Her preamble complete, Melanie began, unfolding the tale image by image, scene by scene. In real time she had a blue backdrop behind her and two potted ferns on either side of the small stage. In story-time she took us to a jousting match at the court of King Mark in Cornwall, and then to a battle-field in Lyonesse, and from there to the shores of Ireland, her voice rising and falling, her gestures graceful and complete. Occasionally, she stopped to take a sip of water. There were one or two moments when she corrected her own use of language, replacing a current, colloquial expression—“Okay”—with “Very good,” or “Very well.” Once or twice, she coughed.
After the intermission, now some two and a half hours into this epic tale, Melanie’s voice began to fade in and out. One moment it would be strong and clear, and the next it would drop and waiver. It wasn’t Melanie’s strength that was ebbing, it was the battery on the portable microphone. And then a curious sound began to add itself to the story. It was like a small drum, beating a regular two-beat rhythm.

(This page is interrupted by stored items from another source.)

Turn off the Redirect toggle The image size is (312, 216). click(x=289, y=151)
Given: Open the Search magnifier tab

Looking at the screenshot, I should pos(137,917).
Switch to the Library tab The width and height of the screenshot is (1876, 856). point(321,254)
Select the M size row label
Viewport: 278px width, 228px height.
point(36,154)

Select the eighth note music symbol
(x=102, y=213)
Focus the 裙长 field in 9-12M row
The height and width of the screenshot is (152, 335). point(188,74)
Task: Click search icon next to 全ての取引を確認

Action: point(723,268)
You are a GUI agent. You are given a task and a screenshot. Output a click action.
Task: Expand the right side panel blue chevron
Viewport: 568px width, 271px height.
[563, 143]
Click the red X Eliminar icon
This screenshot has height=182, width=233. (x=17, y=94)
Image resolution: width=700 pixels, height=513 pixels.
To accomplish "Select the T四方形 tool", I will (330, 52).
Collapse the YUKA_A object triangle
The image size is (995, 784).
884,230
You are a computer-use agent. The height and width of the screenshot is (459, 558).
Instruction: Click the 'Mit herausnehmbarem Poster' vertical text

Finally, the volunteer in charge of the sound system came up on stage and gave Melanie a hand-held mike. He disconnected the portable microphone and removed the small black box that was fixed to her dress.
“What was that sound?” Melanie asked as they completed the exchange.
“It was your heart,” he said.
“Oh,” she said, suddenly becoming very still. “It was the beating of my wee heart.”
She took the hand-held microphone and continued the story to its bittersweet conclusion. But in that brief interruption she had given us something that amplified the meaning of the story, and illuminated our experience of hearing her tell it. The beating of the storyteller’s heart—heard and felt by all her listeners—signaled to us her human vulnerability.
We heard Melanie tell a tale of great enduring love. We also experienced the fleeting beauty of her own fragile being, in the unique cadence of her voice, in the cough that overcame her, in the thirst that overtook her, in the words that slipped out unbidden, and in that mysterious, yet familiar sound—the beating of her heart.
Stories only survive because of the ones who tell them, shaping them and bringing them to life in their own unique ways. The gift of story is rare and precious because the teller is just as subject to the laws of impermanence as the rest of us.